12 de setembro de 2008

ÚLTIMA RESPOSTA A TOM CARNEIRO OU PEQUENA HISTÓRIA DA ESTUPIDEZ

Estava precógnita na primeira frase. Acentuou-se ao término de um segundo parágrafo. Desvelou-se parcialmente ao cabo de alguns textos. Até que, nas últimas horas, a imorredoura idiotia que impele pancrácios das mais variadas latitudes a classificar toda e qualquer alheta de erudição como “exibicionismo” — palavra anódina, de resto sintomática do mau gosto e da inestética dos parvos —, enfim foi excretada pelo oco craniano do Sr. Tom Carneiro.

O estratagema parido pelo Asno — devem ter-se apercebido os que ainda respiram — é reles e arcaico qual o Impression, soleil levante de Monet. Acata o desenvolvimento cediço da banalidade humana após séculos de democracia, imprensa livre, modernidade, massificação e semelhantes idiotices que tão bem revelam o grau de decadência da sociedade ocidental e engendraram o horror supremo: a ilusão de que a ralé não se constitui de indivíduos inferiores e almas precárias, que ela pode mesmo se alfabetizar e até — oh, suma apostasia! — criar obras de arte.

A completa e óbvia implausibilidade dessas quimeras isonômicas, como se sabe, não refreou o impulso pérfido dos filisteus — pelo contrário. Ante a comprovação de suas inextinguíveis incultura e esterilidade artística, a subgente deu à luz o Grande Sofisma, escape preciso e ardiloso, arma preferencial de cobardes de camarinha, padres, fêmeas e invertebrados: a idéia de que, em arte ou comunicação, o fundamental é ser simples, claro, direto, fácil, prosaico, medíocre.
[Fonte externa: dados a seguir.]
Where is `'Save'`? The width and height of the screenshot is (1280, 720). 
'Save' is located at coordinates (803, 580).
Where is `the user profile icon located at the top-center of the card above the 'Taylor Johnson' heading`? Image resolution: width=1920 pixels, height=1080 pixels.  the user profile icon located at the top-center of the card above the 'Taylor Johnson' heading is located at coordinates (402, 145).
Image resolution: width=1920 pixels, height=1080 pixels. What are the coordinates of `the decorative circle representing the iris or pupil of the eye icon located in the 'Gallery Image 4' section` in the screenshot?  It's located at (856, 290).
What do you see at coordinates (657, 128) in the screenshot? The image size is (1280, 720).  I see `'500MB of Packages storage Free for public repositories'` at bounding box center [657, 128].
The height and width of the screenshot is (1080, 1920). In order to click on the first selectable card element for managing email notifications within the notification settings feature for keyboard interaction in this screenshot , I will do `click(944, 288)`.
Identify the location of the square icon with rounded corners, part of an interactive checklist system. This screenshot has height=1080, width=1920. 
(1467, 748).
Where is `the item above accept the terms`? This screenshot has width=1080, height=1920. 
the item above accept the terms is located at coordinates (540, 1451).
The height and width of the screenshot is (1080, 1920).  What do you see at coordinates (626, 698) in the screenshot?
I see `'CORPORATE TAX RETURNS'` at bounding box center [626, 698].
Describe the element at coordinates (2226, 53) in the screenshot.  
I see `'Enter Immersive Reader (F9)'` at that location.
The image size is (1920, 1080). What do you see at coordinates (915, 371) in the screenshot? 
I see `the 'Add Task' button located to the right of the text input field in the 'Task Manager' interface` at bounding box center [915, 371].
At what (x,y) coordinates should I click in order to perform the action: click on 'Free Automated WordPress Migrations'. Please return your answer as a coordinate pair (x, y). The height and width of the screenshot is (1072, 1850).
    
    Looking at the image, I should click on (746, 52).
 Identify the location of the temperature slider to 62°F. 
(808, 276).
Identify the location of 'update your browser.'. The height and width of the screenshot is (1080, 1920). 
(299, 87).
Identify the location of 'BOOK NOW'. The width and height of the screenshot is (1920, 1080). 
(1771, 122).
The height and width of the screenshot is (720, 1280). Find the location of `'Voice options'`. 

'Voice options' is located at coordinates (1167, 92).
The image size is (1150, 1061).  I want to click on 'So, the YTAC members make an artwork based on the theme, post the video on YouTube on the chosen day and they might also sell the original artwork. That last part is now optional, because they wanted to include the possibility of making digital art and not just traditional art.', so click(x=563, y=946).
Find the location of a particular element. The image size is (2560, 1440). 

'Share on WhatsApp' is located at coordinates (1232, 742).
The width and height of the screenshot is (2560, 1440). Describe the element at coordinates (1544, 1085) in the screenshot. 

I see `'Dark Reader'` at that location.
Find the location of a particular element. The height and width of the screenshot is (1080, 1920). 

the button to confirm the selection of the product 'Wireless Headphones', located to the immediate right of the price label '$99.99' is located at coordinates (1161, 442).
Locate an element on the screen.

Eis aí, em um parágrafo, a horrífera descrição do maior engodo da História, da estocada à treição que elevou alarves para sempre à condição de sábios, em fins dos oitocentos. Tão cínica escamoteação da ignorância e da falta de recursos criativos, repentinamente demudadas em virtudes por graça de um blefe assustador, renderia o báratro aos mistificadores na Grécia pré-socrática. Em Roma, o empalamento. Entre nós, tem forjado gênios.

Modernidade, pós-modernidade, contemporaneidade, solércia ou estultice. Qualquer que seja o termo purulento empregado para descrever esta época em que o horrendo ousa se declarar belo; inteligente, o perdulariamente estúpido; e descomplicado, o inábil e mal-acabado, é ela a principal responsável por sermos obrigados a sofrer a sem-cerimônia e o despudor com que um Sr. Carneiro qualquer, rematado palúrdio, se vê autorizado a imprecar contra termos que, em civilizações medianamente instruídas, deveriam ser de conhecimento, ao menos, do mais obtuso aristocrata.

Ah, espetáculo teratológico! Mais algumas décadas e, não duvido, finalmente regressaremos ao uso de flechas, desabilitaremos o aparelho fonador e aplicaremos o cérebro somente em tarefas cardinais, como as de servir de isca de pesca ou de enfeite para jardins.

Então, excogito, criaturas como o Sr. Carneiro, cuja maior realização intelectual foi ter decorado a tabuada do nove, liderarão manadas inteiras de bípedes; surdirá uma religião que idolatrará uma torradeira elétrica enferrujada como criadora eterna e indivisível do Universo; e com um único sinal (dois ou três giros do polegar ao redor da orelha) será possível transmitir todo o rol de sentimentos, memórias e raciocínios humanos.

Até que, por fim, restará uma solitária esperança de redenção: a de que hamsters ou guaxinins consigam salvar um resquício que seja de vida inteligente na Terra.